## Document passage
#####

Commenting on the quarter's results, Tan Sri Dato' Azman Hj. Mokhtar, Chairman of Axiata said, “The Group's focus on operations and cost has garnered positive results, a firm confirmation that we are on track towards building value. Furthermore, Axiata's recent move to actively manage its capital structure via the recent Sukuk announcements will ensure a more resilient balance sheet for future challenges”.
Dato' Sri Jamaludin Ibrahim, President & Group Chief Executive Officer of Axiata commented “I am very happy with the continued strong results. We have held firm in our strategy and despite challenges we have continued to see strong sequential quarterly improvements across all major OpCos. On the OpCos, I am especially pleased to see strong double digit revenue growth at XL and Dialog. Strong performances across OpCos have led to our strong cash position. This has enabled us to provide shareholders an opportunity to enjoy sustainable dividends and growth opportunities at the same time.

#####

[Dataset excerpt]
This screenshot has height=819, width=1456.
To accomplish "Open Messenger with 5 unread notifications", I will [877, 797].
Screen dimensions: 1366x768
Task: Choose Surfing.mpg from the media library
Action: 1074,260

#####

## Problem requirements
From the passage on Axiata's quarterly results, reproduce verbatim everything from "Dato' Sri Jamaludin" down to "the same time.".

## Right answer
Dato' Sri Jamaludin Ibrahim, President & Group Chief Executive Officer of Axiata commented “I am very happy with the continued strong results. We have held firm in our strategy and despite challenges we have continued to see strong sequential quarterly improvements across all major OpCos. On the OpCos, I am especially pleased to see strong double digit revenue growth at XL and Dialog. Strong performances across OpCos have led to our strong cash position. This has enabled us to provide shareholders an opportunity to enjoy sustainable dividends and growth opportunities at the same time.